Between rolling in the dirt, digging in the garbage and roughhousing with other dogs, your dog lives a pretty dirty life.
Sure, he licks himself clean when he feels like it, but what about the spots he can’t reach? And his concept of “bad BO” seems to differ pretty wildly from yours.
So when the grime and the stink become too much to bear, you have to take your dog’s hygiene into your own hands. Yep, that’s right, and it’s bath time!
But how often should your beloved pup get bathed? Should bathtime be reserved for only the smelliest occasions, or are you better off following a regular bathing schedule to maintain that pristine clean?
The answer depends on several factors: your dog’s coat type, activity level and health.

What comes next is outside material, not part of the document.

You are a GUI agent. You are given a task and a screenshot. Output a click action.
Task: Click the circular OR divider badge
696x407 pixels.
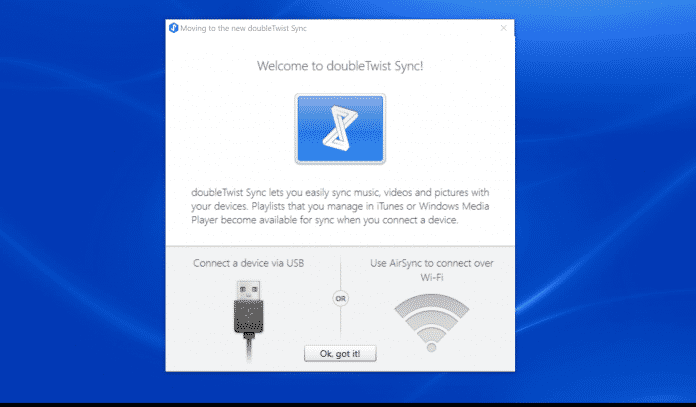pyautogui.click(x=340, y=297)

Things to Consider When Deciding How Often to Bathe Your Dog
Coat Considerations: Length, Density, Texture
Your dog’s coat plays a huge role in his overall cleanliness. Simply put, some coats are naturally cleaner than others, so your dog’s bathing schedule will depend heavily on his coat.

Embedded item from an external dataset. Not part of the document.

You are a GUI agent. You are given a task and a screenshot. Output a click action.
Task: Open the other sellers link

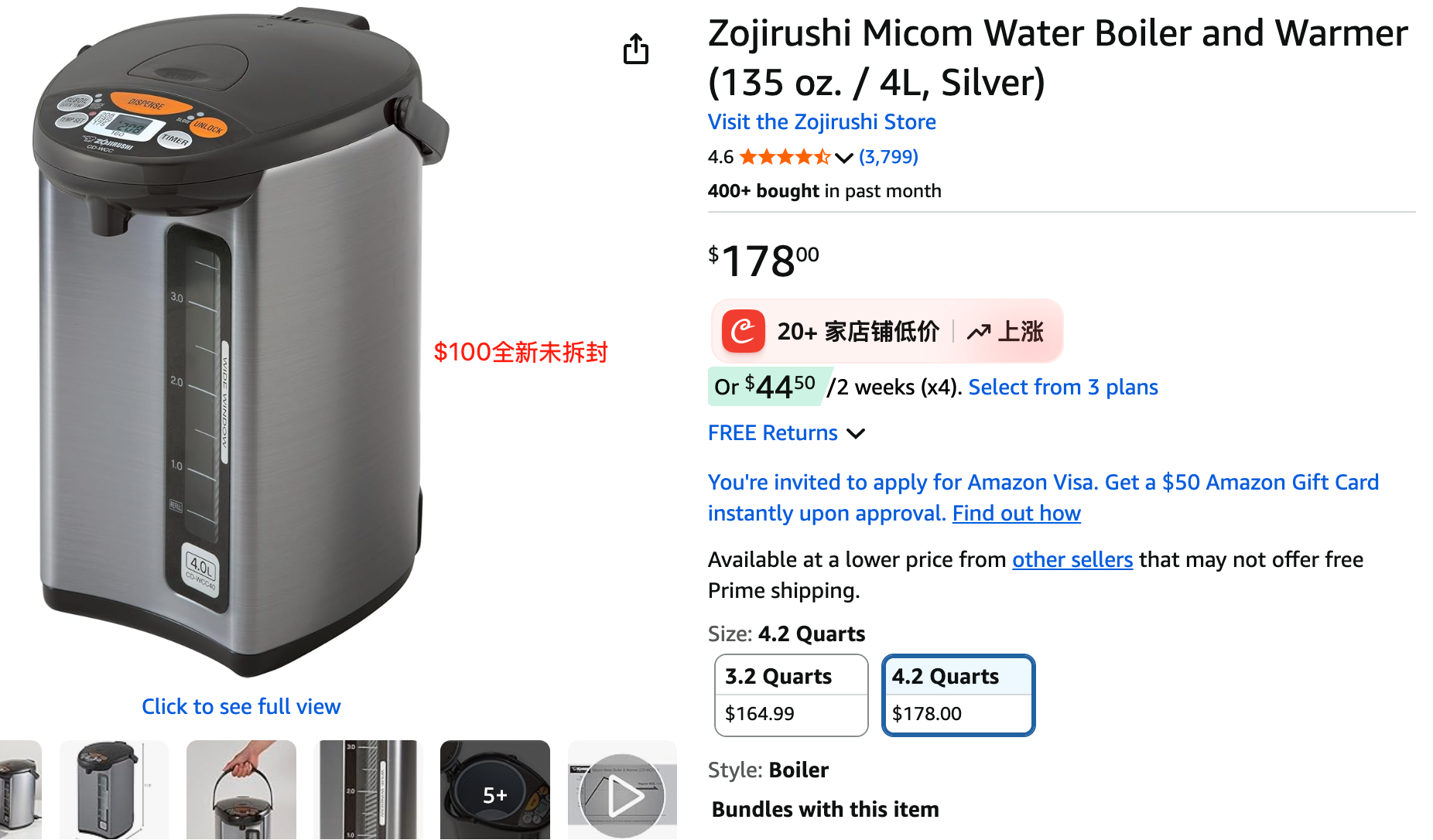tap(1072, 560)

How Often to Bathe Hairless and Short-Haired Dogs
Short-haired dogs with thin single coats generally require the least bathing. The fine hairs don’t trap much dirt or grime, making tongue baths more effective and reducing the need for baths.
For these dogs, baths may only be needed once every three months — the maximum recommended interval for all dogs.
However, this doesn’t apply to hairless breeds. You’d think that without hair, these dogs would need bathing even less frequently than short-haired dogs, but hairless dogs are more high-maintenance than they appear!
That’s because hairless dogs are more prone to skin conditions like acne, blackheads and rashes. Weekly baths are necessary to keep their skin clean and healthy.
How Often to Bathe Medium- and Long-Haired Dogs
As coat length and thickness increase, so does the frequency of bathing. Longer hair has a greater capacity for storing dirt, and dogs with double coats may have trouble getting themselves totally clean.
That’s not to say that bathing should be a daily occurrence for medium- and long-haired dogs. Bathing these dogs too often could strip their skin of oils and prevent their lush coats from fulfilling their purpose: insulation against the cold.
Weekly baths may be necessary for the thickest coats, but you shouldn’t bathe your dog more frequently than that. Most medium- and long-haired dogs should be bathed every two to six weeks, depending on the other factors we’ll discuss shortly.
How Often to Bathe Dogs with Textured Coats
The sleek, straight hair that most dogs have is easier to keep clean than wavy, kinky, or curly hair. Because of this, you’ll need to consider coat texture when deciding how often to bathe your dog.
Dogs with textured coats should be bathed every two to four weeks, with a few exceptions. The Puli, for instance, has a unique corded coat that doesn’t get as dirty as you’d expect, so baths are only needed every one to two months if that.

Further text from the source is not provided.